▸ RECORDS FOR THIS TASK:
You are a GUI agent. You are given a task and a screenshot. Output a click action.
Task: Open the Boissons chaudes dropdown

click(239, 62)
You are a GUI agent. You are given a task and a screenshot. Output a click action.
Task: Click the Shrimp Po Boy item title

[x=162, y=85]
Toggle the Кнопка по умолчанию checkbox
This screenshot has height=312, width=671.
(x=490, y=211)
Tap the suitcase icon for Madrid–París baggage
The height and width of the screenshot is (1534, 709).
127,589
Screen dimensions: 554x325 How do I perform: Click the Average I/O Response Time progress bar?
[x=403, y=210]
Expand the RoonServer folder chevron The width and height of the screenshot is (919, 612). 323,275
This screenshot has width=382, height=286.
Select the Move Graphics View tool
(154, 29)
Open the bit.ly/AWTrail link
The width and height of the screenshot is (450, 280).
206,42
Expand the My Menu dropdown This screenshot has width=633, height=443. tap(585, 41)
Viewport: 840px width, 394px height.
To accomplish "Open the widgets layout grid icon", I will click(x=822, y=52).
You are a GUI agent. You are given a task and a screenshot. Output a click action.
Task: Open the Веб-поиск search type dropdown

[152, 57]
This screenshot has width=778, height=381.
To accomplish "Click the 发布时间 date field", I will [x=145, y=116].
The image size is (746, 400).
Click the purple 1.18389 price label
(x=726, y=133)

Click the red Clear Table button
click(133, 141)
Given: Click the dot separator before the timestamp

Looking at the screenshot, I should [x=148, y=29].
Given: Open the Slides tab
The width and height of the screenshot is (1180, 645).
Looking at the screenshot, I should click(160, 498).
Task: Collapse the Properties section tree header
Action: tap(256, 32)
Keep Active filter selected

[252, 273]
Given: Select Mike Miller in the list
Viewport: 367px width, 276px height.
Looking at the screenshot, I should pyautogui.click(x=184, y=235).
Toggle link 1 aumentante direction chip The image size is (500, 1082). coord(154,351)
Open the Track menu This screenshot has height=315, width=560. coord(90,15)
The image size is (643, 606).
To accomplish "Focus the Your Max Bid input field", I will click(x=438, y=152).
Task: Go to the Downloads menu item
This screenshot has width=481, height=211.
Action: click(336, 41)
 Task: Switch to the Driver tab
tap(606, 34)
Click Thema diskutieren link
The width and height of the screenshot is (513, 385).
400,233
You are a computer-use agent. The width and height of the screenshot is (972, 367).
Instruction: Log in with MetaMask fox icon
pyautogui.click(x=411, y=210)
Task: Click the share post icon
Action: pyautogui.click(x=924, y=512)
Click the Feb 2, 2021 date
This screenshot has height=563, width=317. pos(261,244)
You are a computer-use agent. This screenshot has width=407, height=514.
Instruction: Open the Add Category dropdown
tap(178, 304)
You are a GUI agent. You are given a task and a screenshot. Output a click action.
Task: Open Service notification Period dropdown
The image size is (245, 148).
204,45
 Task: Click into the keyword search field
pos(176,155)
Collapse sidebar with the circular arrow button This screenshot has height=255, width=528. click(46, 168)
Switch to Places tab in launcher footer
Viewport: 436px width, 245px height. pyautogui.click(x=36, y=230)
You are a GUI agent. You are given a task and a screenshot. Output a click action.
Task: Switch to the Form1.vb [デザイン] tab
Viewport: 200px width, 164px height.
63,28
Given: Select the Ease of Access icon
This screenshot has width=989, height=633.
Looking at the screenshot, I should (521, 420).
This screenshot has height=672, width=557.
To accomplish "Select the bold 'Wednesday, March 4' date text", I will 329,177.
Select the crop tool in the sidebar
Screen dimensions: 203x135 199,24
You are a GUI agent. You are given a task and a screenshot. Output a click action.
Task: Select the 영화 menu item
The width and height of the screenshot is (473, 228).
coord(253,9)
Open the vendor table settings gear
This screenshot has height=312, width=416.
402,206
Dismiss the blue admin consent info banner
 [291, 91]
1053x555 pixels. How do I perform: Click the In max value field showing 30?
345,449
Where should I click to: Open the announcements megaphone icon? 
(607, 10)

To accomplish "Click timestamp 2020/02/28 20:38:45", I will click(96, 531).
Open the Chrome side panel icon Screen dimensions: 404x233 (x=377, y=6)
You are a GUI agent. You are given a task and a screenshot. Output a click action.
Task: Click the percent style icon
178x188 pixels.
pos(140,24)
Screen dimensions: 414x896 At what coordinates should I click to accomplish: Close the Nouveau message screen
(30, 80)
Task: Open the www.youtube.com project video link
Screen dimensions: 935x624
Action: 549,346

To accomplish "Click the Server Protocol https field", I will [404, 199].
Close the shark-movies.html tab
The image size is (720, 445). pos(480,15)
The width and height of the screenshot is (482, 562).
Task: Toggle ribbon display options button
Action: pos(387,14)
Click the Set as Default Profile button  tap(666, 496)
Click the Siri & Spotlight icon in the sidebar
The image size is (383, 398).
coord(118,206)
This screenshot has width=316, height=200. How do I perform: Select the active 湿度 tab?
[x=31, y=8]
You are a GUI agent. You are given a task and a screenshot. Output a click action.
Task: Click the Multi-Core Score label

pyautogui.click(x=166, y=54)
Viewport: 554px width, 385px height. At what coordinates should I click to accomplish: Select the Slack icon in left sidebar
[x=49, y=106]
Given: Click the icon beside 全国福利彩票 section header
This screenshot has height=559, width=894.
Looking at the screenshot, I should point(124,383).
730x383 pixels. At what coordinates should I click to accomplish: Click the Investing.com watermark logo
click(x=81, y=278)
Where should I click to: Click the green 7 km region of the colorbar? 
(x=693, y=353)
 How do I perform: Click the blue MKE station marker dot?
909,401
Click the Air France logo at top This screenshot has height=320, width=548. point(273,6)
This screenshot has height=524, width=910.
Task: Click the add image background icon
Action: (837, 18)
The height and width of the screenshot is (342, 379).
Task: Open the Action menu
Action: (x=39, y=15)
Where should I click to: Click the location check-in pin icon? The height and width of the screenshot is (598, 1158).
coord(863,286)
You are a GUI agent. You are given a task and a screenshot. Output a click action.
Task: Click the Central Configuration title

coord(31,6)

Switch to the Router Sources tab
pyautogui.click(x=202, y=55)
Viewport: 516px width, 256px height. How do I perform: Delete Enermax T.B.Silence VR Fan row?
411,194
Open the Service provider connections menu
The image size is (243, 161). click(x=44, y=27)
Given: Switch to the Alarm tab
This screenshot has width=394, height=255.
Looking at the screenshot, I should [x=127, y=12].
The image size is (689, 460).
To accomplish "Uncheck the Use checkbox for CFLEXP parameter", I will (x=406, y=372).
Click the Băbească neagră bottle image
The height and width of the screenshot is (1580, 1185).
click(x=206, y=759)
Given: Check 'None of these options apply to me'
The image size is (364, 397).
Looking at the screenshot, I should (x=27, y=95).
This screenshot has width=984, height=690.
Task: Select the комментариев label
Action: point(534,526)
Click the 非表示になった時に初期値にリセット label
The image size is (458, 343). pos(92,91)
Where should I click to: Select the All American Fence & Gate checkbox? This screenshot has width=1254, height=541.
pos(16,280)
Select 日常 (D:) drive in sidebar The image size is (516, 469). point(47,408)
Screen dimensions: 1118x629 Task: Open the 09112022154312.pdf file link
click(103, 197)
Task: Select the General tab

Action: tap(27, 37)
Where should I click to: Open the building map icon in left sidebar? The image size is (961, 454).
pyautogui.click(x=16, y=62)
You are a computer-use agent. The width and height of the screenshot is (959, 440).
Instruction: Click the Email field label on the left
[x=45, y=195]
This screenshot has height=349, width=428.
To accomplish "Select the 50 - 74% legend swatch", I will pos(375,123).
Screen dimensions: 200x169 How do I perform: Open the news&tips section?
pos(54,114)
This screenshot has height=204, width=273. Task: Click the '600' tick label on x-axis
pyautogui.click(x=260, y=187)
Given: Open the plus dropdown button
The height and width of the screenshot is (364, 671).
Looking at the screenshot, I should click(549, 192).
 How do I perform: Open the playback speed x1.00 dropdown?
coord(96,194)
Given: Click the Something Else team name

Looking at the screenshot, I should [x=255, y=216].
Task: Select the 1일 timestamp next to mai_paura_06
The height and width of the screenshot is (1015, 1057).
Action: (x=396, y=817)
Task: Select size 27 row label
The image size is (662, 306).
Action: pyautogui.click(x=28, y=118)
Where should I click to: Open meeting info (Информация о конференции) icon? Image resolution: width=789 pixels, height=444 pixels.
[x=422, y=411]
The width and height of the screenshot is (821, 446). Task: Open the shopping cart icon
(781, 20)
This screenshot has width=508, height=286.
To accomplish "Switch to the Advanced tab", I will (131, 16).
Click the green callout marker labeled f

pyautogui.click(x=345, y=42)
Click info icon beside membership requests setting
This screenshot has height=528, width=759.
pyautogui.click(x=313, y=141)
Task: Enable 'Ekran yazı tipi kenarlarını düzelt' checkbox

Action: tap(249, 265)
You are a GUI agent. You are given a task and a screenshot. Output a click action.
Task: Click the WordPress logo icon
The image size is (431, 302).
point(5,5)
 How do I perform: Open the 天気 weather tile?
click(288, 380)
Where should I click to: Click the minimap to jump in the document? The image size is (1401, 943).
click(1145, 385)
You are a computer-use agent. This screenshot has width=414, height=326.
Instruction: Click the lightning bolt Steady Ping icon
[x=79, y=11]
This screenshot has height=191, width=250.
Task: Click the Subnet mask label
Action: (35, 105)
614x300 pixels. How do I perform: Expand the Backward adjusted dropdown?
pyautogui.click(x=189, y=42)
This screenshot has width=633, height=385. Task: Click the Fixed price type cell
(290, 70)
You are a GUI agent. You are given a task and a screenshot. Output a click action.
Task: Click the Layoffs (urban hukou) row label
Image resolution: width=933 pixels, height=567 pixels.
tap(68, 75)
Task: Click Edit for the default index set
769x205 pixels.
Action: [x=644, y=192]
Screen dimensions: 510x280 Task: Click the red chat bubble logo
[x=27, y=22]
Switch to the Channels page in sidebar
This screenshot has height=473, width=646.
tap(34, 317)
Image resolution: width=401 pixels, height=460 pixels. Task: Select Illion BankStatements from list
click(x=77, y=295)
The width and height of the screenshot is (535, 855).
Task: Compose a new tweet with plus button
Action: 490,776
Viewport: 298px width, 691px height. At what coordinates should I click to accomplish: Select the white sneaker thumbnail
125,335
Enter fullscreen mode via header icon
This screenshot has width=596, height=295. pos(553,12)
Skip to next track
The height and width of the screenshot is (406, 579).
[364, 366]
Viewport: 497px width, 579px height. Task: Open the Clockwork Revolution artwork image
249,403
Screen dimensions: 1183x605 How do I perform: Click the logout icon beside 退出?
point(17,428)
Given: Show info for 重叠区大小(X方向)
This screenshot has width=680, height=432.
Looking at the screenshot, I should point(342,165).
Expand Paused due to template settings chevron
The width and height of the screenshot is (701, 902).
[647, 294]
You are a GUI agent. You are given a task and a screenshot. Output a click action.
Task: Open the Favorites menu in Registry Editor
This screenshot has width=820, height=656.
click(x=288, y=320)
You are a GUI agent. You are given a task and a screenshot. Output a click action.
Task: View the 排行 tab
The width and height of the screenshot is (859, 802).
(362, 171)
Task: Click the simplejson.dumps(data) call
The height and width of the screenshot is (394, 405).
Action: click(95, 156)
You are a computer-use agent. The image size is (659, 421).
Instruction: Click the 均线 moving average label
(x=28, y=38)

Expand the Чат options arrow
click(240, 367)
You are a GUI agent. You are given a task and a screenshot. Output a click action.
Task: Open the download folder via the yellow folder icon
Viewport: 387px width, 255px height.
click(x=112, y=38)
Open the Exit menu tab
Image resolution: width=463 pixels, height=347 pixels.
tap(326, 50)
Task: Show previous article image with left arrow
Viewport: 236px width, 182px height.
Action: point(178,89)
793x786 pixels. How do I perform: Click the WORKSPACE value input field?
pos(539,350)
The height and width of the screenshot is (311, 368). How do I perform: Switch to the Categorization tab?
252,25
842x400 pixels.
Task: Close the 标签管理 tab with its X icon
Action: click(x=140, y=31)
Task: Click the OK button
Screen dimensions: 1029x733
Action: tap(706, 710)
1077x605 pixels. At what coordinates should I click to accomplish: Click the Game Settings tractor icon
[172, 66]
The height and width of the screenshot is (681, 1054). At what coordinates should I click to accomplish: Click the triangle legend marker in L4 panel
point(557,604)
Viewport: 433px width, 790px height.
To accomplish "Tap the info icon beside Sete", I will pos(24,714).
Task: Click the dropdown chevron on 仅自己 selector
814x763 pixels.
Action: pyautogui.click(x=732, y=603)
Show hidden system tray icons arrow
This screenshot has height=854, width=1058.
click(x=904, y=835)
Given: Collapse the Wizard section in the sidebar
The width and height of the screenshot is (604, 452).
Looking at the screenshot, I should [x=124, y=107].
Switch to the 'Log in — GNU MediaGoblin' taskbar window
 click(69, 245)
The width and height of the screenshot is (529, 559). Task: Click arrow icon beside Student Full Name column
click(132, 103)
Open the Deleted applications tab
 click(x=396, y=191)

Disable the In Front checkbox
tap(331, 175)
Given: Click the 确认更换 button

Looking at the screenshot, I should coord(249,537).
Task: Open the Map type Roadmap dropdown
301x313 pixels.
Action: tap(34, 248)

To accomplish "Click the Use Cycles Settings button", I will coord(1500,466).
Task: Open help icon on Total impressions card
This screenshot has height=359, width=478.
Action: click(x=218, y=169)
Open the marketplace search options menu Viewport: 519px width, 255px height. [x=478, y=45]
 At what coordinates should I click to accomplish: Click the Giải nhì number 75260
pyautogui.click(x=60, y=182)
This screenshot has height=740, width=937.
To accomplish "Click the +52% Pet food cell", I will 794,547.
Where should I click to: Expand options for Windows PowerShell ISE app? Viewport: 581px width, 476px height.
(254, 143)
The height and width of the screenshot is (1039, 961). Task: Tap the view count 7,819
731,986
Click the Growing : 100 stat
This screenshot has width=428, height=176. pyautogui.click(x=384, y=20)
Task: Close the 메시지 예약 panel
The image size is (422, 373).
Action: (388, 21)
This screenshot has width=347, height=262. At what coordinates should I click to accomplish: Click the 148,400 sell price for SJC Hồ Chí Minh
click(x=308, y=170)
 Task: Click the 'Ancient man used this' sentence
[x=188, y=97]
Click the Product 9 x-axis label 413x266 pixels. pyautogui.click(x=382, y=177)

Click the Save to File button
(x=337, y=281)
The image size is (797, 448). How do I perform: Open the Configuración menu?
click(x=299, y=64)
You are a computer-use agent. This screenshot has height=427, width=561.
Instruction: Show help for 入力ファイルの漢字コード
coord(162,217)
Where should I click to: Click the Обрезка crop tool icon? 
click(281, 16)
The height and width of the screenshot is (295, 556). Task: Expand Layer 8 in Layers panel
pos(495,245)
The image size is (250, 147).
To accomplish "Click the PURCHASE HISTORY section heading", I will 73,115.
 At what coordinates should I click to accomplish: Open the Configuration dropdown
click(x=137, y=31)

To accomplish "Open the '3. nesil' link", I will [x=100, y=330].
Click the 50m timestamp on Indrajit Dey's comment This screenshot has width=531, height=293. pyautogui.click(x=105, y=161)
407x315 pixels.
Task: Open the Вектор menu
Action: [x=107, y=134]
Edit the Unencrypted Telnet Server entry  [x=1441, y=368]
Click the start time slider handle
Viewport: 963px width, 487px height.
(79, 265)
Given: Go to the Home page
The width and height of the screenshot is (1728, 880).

▸ DIRECTIONS: From the records, copy every line that has the string "folder" in it.

▸ ANSWER BOX:
Expand the RoonServer folder chevron The width and height of the screenshot is (919, 612). 323,275
Task: Open the download folder via the yellow folder icon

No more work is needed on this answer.